Begunbari is a neighborhood located in the industrial area of Dhaka.[1] Begunbari falls under the jurisdiction of Tejgaon Industrial Area Police Station in Dhaka, Bangladesh. It primarily belongs to Ward No. 24 of the Tejgaon Industrial Area Police Station, which was formerly part of Ward No. 37. This neighborhood is divided into three parts: South, Central, and North Begunbari.

Several government institutions and some notable private and individual industrial establishments are located in the Begunbari area, including the Bhumi Bhaban, the Technical Teachers' Training College, the Bangladesh Standards and Testing Institution (BSTI), and the Bangladesh Industrial and Technical Assistance Center (BITAC).
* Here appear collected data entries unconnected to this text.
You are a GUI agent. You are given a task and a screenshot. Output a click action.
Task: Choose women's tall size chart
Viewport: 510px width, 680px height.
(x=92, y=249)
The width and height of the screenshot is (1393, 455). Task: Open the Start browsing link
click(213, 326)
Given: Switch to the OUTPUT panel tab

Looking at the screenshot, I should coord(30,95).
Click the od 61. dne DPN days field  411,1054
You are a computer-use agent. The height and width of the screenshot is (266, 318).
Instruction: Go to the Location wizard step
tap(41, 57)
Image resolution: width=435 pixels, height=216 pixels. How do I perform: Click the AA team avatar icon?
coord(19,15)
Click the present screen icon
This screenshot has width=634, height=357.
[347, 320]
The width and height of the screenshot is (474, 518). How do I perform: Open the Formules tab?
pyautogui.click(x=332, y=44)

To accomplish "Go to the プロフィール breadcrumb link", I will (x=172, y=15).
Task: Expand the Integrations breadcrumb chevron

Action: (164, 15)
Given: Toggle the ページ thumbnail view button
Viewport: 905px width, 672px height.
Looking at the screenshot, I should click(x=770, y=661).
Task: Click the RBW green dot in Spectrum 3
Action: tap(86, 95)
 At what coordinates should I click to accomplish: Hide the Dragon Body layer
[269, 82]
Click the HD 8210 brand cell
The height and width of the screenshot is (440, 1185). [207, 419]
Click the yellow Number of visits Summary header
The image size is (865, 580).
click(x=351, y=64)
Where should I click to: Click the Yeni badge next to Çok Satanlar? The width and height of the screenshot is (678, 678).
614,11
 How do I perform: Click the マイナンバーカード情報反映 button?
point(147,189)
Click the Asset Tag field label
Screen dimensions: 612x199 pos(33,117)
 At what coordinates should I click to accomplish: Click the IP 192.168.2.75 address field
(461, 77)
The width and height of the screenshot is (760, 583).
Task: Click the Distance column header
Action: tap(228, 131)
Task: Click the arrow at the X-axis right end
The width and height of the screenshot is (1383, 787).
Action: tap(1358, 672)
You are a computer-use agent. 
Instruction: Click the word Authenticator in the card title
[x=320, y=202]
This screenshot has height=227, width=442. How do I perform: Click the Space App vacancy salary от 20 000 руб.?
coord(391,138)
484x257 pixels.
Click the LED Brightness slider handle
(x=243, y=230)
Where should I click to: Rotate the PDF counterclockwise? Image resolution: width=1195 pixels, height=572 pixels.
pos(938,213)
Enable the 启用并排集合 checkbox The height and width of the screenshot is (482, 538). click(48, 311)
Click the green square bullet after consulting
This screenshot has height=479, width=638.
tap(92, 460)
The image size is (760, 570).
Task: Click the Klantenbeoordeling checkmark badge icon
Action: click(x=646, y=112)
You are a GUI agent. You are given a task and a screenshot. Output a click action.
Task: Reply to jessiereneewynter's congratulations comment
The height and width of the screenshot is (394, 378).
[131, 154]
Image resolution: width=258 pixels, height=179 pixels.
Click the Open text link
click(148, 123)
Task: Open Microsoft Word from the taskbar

Additionally, a number of important educational institutions are situated in Begunbari, such as the Bangladesh University of Textiles (BUTEX), Dhaka Polytechnic Institute, Bangladesh Institute of Glass and Ceramics, and Dhaka Polytechnic Laboratory School. These government institutions have facilities

like student hostels or residential halls, officers' quarters (for example, the Officers’ Quarters of the Bangladesh Power Development Board), as well as staff quarters and dormitories. Among the student hostels are Latif Hostel (Dhaka Polytechnic Institute), Shaheed Aziz Hall (BUTEX), Dr. Kazi Motahar Hossain Hostel (Dhaka Polytechnic Institute), Kobi Nazrul Hostel (Glass and Ceramics Institute), and Zahir Raihan Hostel (Dhaka Polytechnic Institute). Most of these quarters and hostels are located in South and Central Begunbari. According to the 2011 Population Census, there are 9,034 families and 34,517 people living in this area.